* [Collection entries]:

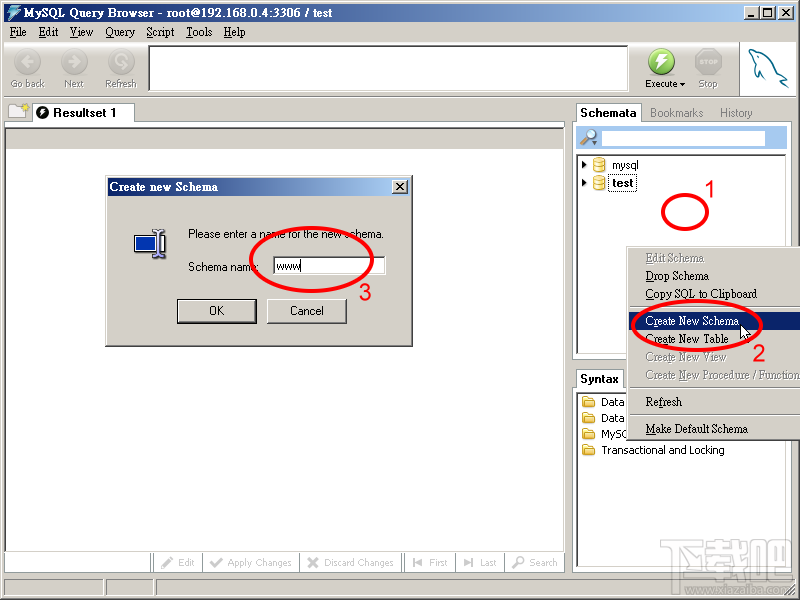Expand the mysql schema tree node

point(585,164)
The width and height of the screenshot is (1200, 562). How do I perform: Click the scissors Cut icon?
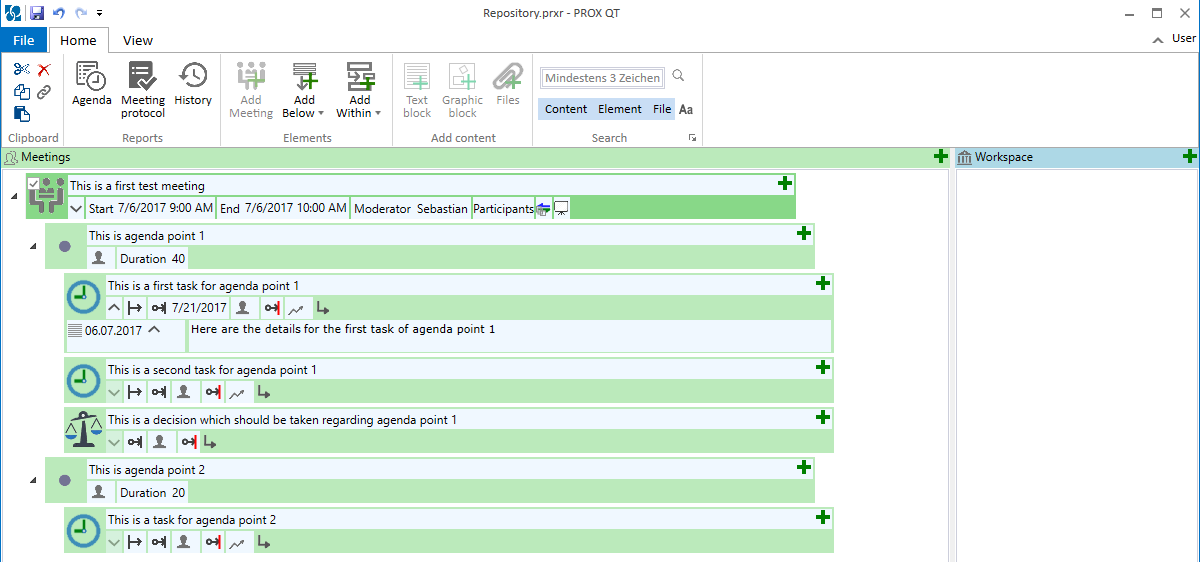(x=21, y=69)
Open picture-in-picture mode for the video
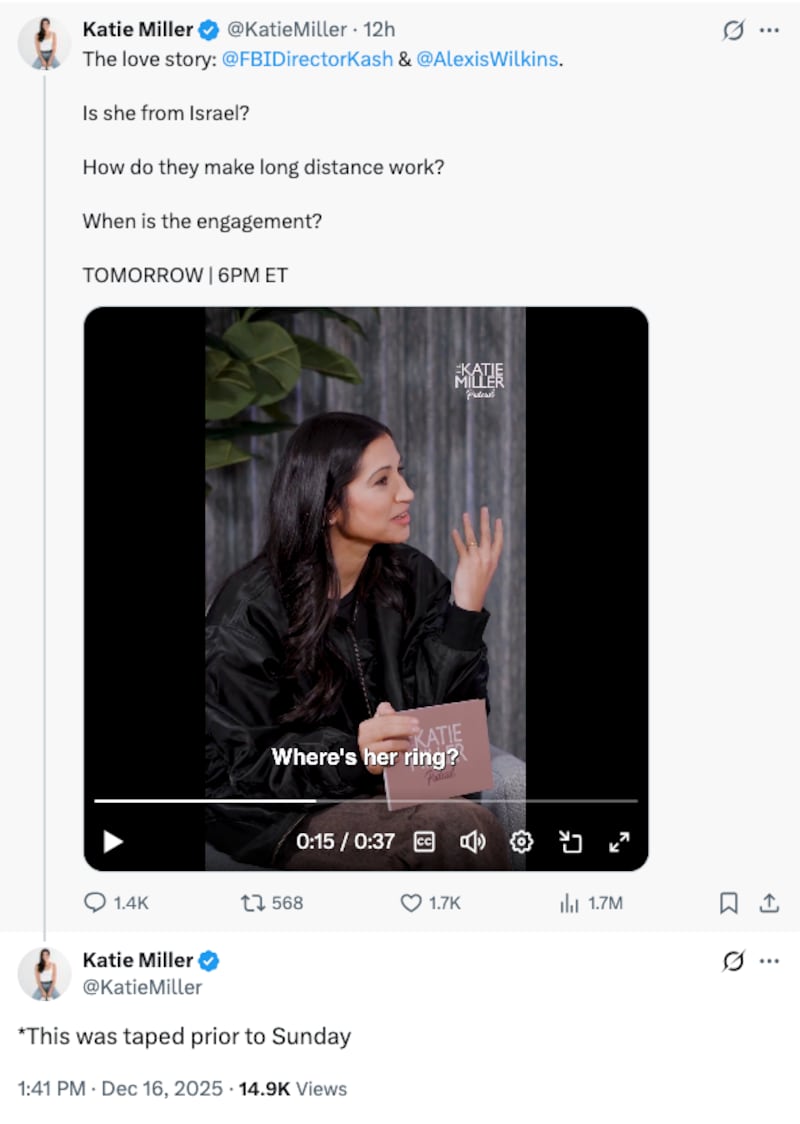This screenshot has height=1124, width=800. [x=571, y=842]
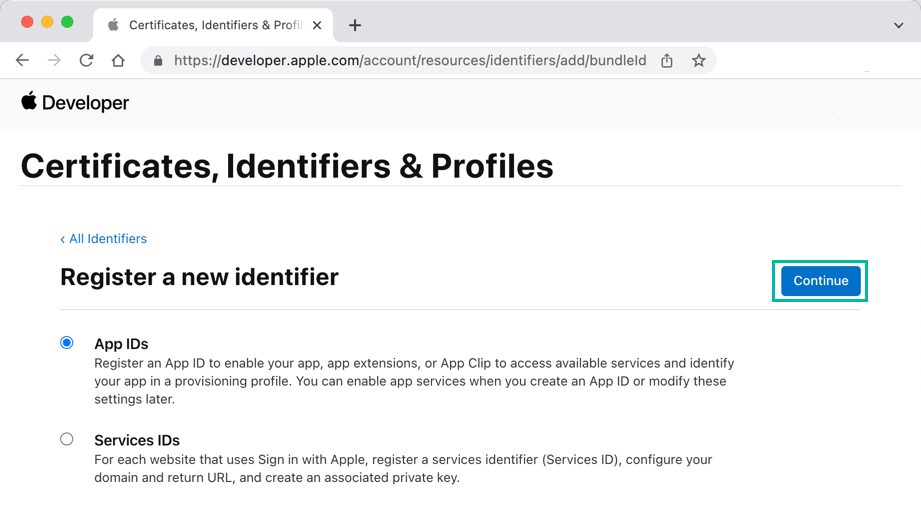Open a new tab with the plus icon

[x=355, y=25]
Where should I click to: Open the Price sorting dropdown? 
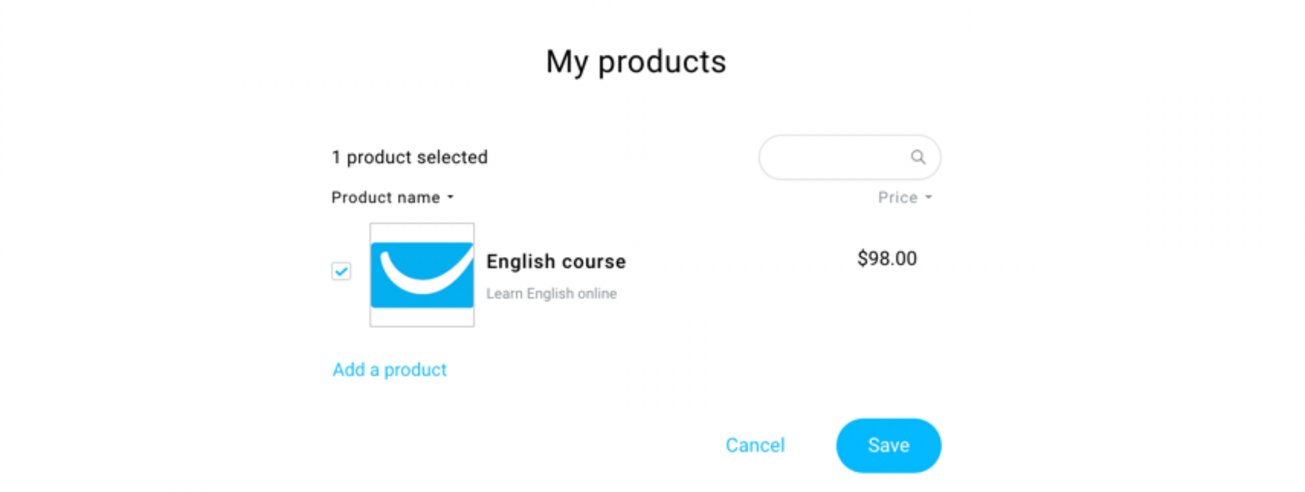click(x=905, y=198)
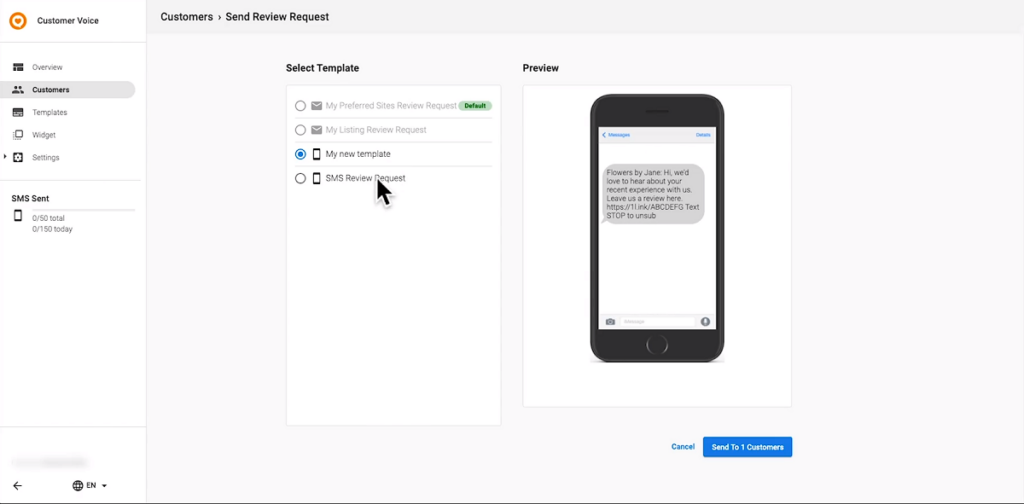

* [Prompt]:
Which lines run from the one containing "The width and" to the end of the data above? Set down those lines exactly, and only those, without any pictures.

* [Exercise output]:
The width and height of the screenshot is (1200, 562). How do I perform: Click the scissors Cut icon?
(x=21, y=69)
Open picture-in-picture mode for the video
This screenshot has height=1124, width=800. [x=571, y=842]
Open a new tab with the plus icon

[x=355, y=25]
Where should I click to: Open the Price sorting dropdown? 
click(x=905, y=198)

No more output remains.